Revised and enlarged 1632 third edition of Speed’s monumental Historie, illustrated with engraved frontispiece portrait and numerous woodcut engravings (including ten full-page charts of royal lineages), from the library of noted British historian Thomas Hodgkin.
In creating this exceptional work—"incomparably more complete than all the histories of his predecessors put together" (Lowndes, 2471)—Speed was responding to "the need of the country to fix its place in the world, to contemplate, simultaneously, its past and present" (Schama II:10). Speed's Historie vividly tells of such monarchs as William the Conqueror, Edward the Confessor, Henry II ("the founder of the English common law"), Richard the Lionhearted, Edward I ("the greatest of the Plantagenets"), Henry V (who against great odds, "conquered an empire") and the monarch whose rule "came to embody a truly national consciousness," Elizabeth I (Kings & Queens, 52, 79, 120, 198). "The first of English historians as distinguished from chroniclers and annalists," Speed also offers dramatic "accounts of the important naval engagements of early England, a mention of the discovery of America by Columbus, passages on the voyages of Drake and Frobischer, and detailed descriptions of the defeat of the Spanish Armada and the expedition to Lisbon" (Rosenbach 19:728). "One of the most readable of the Elizabethan chroniclers," Speed originally intended his Historie to be a "continuation of his Theatre of the Empire, a collection of 54 maps of England and Wales. [This volume, complete in itself, thus begins with "the fifth booke" because Theatre, also listed in the Table of Contents, constitutes the first four]… For this history of England before the Tudors, Speed draws upon the same material as Holinshed" and the work of historians such as Bernard André, William Camden, Edward Hall, Richard Grafton and John Stowe (Read 318). Illustrated with engraved frontispiece portrait of Speed and numerous woodcut engravings, including ten full-page charts of royal lineages, as well as numerous woodcut engravings, historiated initials and elaborate ornamental woodcut head- and tailpieces. With Catalogue of Religious Houses (pages 1043-86, i.e., leaves 4V1-[5C6]) and Index. Occasional mispagination as issued; complete. Speed published the first edition of his Historie in 1611, revising and expanding it for the 1623 second edition and again for this edition. STC 23048.5 notes a copy with title page dated 1631, calling the present imprint "a variant."

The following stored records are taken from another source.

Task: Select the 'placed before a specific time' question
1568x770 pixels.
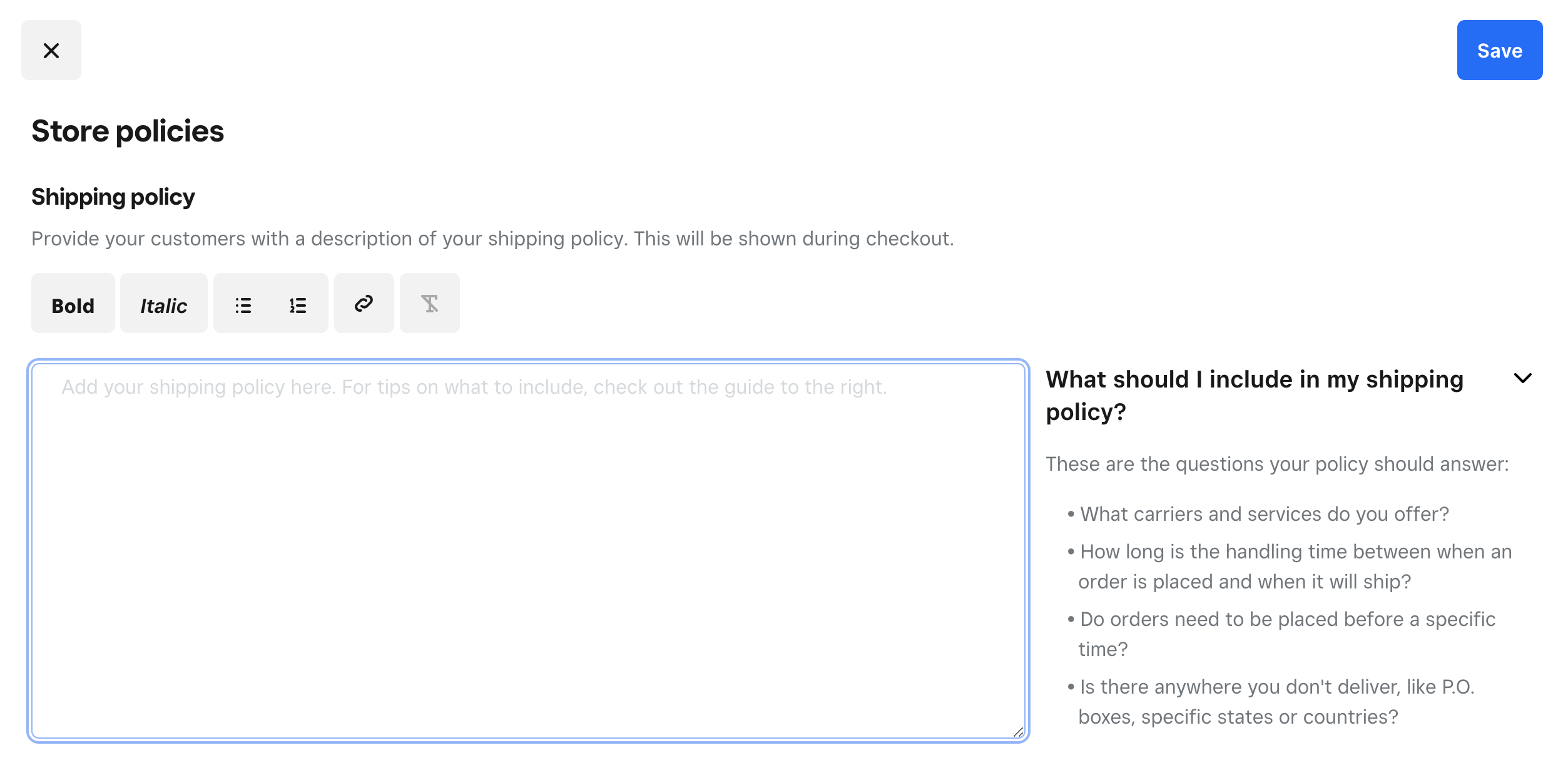Action: click(x=1286, y=634)
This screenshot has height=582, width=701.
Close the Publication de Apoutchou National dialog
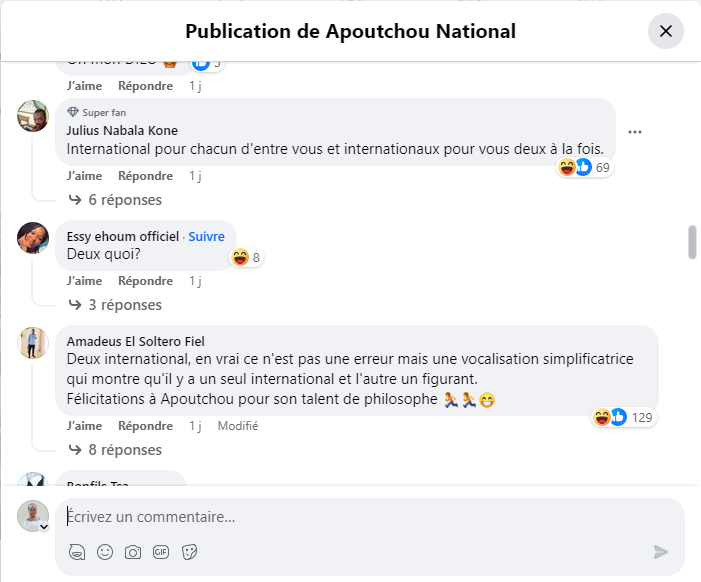coord(665,31)
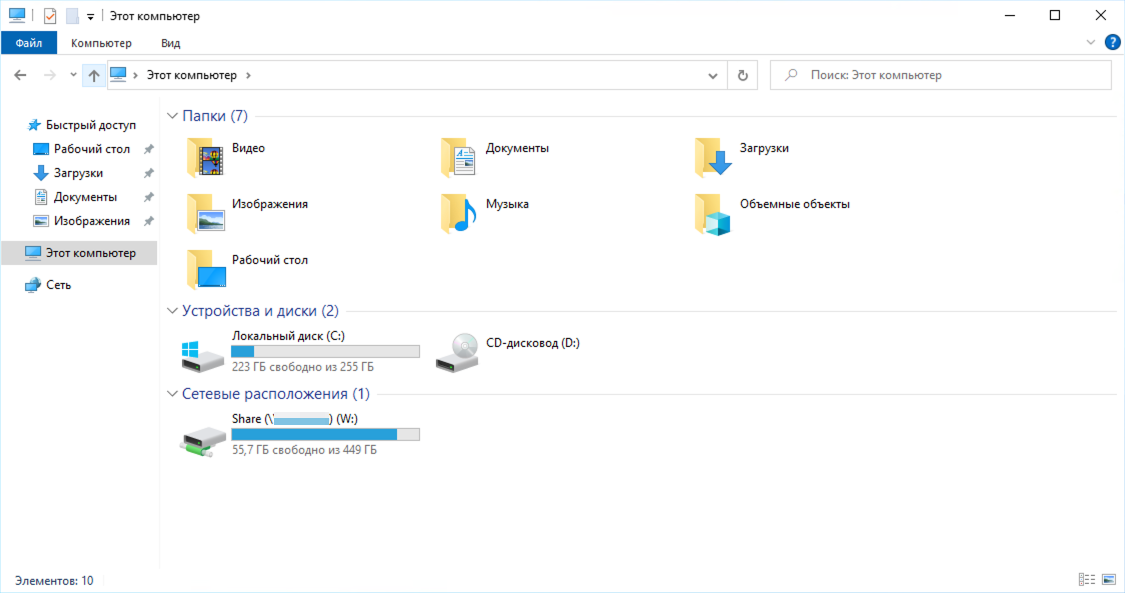Screen dimensions: 1125x593
Task: Click the Properties icon in quick access toolbar
Action: click(x=50, y=16)
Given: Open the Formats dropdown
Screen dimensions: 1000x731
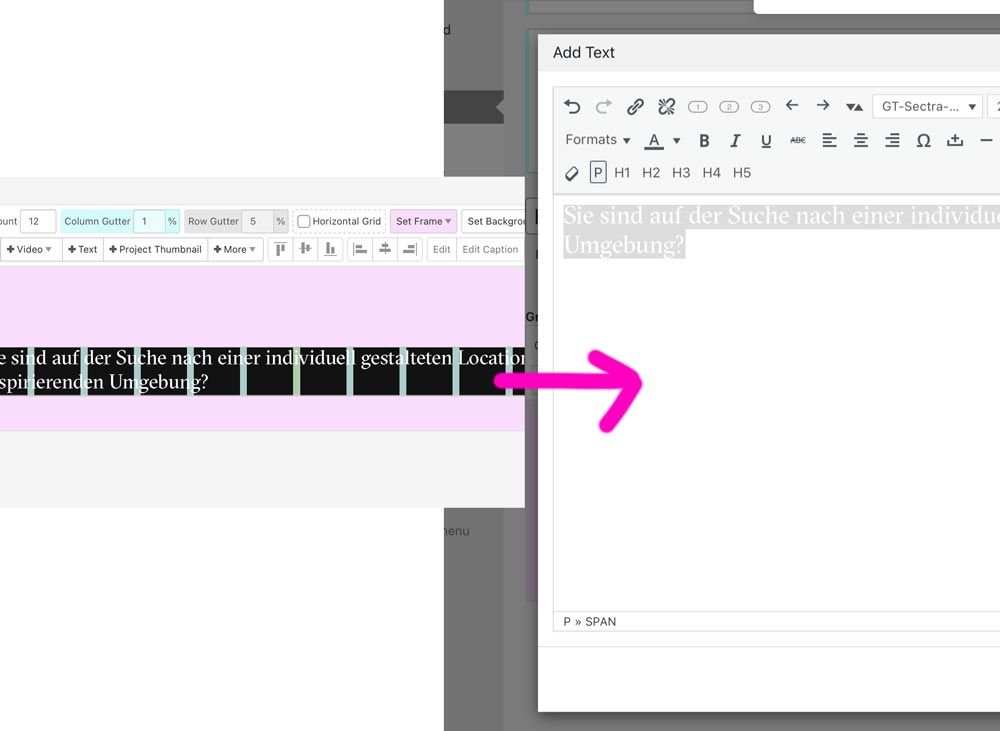Looking at the screenshot, I should [597, 140].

STC 23049. Remnant of contemporary spine label affixed to front pastedown. Old armorial bookplate. Bookplate of British historian Thomas Hodgkin, author of such works as Italy and her Invaders (1870) and History of England from the Earliest Times to the Norman Conquest (1906). A founder Fellow of the British Academy, Hodgkin "made himself a professional. His work was based upon an extensive knowledge of literary and narrative sources, Italian topography and the continental scholarship of his day. He bears comparison with Gibbon, on his own terms" (DNB). Small postcard, postmarked 1890, tipped between front free endpaper and first leaf; addressed to one George Bruce in Northumberland, the verso reads, "Dear Sir: Speed embraces from 'Julius Caesar to James the 1st.' Yours Truly, A. Neale." Neale sold books and prints, specializing, according to an 1894 advertisement, "in old county views and portraits (for extra illustration)." Contemporary owner signature to title page. Occasional minor marginalia. Old notations to original preliminary blank.
Interior quite clean: small archival tape repair to recto of frontispiece; paper restoration to lower corner of [5V6], with extreme edge of frame finished in manuscript. An outstanding copy in near-fine condition, very handsomely bound, with distinguished provenance.